- _Data to process_:
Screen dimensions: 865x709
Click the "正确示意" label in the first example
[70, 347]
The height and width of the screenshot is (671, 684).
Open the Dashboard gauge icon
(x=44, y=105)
* * *
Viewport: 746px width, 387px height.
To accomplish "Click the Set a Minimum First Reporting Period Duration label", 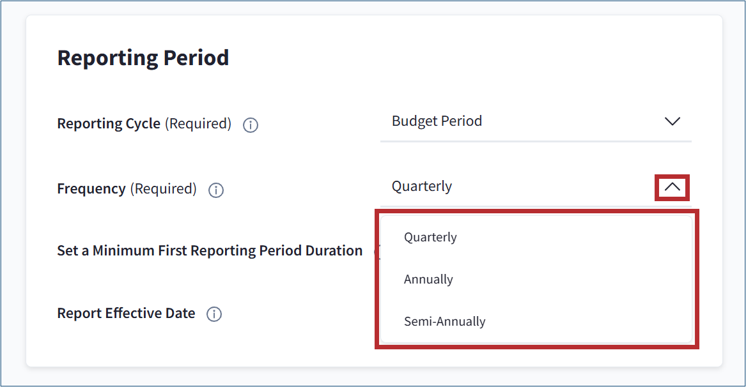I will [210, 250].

- _Problem description_:
Whenever a line in the records contains the word "height", copy that line.

- _Response to the exercise_:
The height and width of the screenshot is (671, 684).
Viewport: 746px width, 387px height.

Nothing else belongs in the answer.